Source passage
------

# Shortest walk that covers $k$ nodes

I have the following problem, I would like to know an efficient algorithm to solve it.

Suppose I have a weighted graph $G$ and a set of vertices $K$, I want to find a walk which starts at a vertex $s$ and visits at least once every vertex of $K$ such that the distance is minimized.

There is no constraint on repeated nodes or edges in the walk found and is not guaranteed that the graph does not contain cycles. Some people have suggested me that it maybe NP-Hard due to a reduction from TSP, but there is no restriction of visit vertices exactly once, and is well known that TSP have that.

------

Exercise data

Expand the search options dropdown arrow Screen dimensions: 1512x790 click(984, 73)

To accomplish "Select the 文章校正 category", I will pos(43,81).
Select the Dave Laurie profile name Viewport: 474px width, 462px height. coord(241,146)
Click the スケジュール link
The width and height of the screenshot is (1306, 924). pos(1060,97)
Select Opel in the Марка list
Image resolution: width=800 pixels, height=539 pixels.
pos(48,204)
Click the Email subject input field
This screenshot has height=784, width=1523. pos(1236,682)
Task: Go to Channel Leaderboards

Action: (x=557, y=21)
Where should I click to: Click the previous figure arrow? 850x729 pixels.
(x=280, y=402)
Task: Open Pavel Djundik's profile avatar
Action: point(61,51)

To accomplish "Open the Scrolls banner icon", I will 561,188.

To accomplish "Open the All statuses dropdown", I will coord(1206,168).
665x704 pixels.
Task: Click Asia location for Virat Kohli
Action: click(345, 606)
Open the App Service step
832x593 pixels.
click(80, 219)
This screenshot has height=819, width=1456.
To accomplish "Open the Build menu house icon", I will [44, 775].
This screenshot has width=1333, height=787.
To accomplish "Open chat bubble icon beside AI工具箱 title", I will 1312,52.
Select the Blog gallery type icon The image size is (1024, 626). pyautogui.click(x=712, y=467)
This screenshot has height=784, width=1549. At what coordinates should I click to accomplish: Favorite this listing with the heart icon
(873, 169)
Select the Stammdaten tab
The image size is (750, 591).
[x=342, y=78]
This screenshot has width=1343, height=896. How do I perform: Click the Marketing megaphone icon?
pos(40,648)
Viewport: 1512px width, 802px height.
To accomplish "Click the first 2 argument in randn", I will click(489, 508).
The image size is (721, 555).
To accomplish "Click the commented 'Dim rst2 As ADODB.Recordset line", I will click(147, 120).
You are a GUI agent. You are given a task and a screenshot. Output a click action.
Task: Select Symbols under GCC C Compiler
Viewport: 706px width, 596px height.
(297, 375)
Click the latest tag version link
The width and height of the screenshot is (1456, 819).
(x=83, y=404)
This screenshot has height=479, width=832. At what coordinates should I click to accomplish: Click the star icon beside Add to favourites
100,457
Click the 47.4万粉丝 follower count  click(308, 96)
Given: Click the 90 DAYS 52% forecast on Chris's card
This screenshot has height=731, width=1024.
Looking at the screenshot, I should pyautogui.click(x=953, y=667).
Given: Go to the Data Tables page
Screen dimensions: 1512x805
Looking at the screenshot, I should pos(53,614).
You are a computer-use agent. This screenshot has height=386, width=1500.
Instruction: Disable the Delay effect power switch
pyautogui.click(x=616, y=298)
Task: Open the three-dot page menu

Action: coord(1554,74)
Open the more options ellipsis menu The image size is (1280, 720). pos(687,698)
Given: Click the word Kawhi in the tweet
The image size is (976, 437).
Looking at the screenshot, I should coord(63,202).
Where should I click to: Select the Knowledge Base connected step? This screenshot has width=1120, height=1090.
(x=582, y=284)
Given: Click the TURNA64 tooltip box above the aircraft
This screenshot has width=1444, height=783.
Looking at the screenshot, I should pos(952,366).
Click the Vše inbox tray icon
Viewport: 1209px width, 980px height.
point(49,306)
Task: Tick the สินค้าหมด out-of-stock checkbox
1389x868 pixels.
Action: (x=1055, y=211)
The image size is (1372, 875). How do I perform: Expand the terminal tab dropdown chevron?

------

What to do
#1 Turn the rows, from their first line through the line that contains "click(80, 219)", into a Markdown table with the columns No. and Line. Number each line and leave out blank lines.
#2 Go on with the question about the shortest walk visiting a set of vertices, starting after its last sentence.

Answers for this exercise
#1
| No. | Line |
|---|---|
| 1 | Expand the search options dropdown arrow Screen dimensions: 1512x790 click(984, 73) |
| 2 | To accomplish "Select the 文章校正 category", I will pos(43,81). |
| 3 | Select the Dave Laurie profile name Viewport: 474px width, 462px height. coord(241,146) |
| 4 | Click the スケジュール link |
| 5 | The width and height of the screenshot is (1306, 924). pos(1060,97) |
| 6 | Select Opel in the Марка list |
| 7 | Image resolution: width=800 pixels, height=539 pixels. |
| 8 | pos(48,204) |
| 9 | Click the Email subject input field |
| 10 | This screenshot has height=784, width=1523. pos(1236,682) |
| 11 | Task: Go to Channel Leaderboards |
| 12 | Action: (x=557, y=21) |
| 13 | Where should I click to: Click the previous figure arrow? 850x729 pixels. |
| 14 | (x=280, y=402) |
| 15 | Task: Open Pavel Djundik's profile avatar |
| 16 | Action: point(61,51) |
| 17 | To accomplish "Open the Scrolls banner icon", I will 561,188. |
| 18 | To accomplish "Open the All statuses dropdown", I will coord(1206,168). |
| 19 | 665x704 pixels. |
| 20 | Task: Click Asia location for Virat Kohli |
| 21 | Action: click(345, 606) |
| 22 | Open the App Service step |
| 23 | 832x593 pixels. |
| 24 | click(80, 219) |

#2
• I think TSP (with the constraint you point out that each vertex can be visited only once) would reduce to your problem. This would imply your problem is NP-hard. – James Evans Dec 26 '14 at 23:16
• You mention TSP: is your graph weighted? If so, the question should say so. – David Richerby Dec 27 '14 at 0:27
• I have Edited it. – bones.felipe Dec 27 '14 at 22:02

There is a simple reduction from Hamiltonian path. Suppose we are given a graph $G$ on $n$ vertices, and want to know whether it contains a Hamiltonian path. Adjoin a new vertex $s$ and connect it to all other vertices. The new graph $G'$ contains a walk of length (at most) $n$ starting at $s$ and covering all vertices if and only if the original graph $G$ contains a Hamiltonian path.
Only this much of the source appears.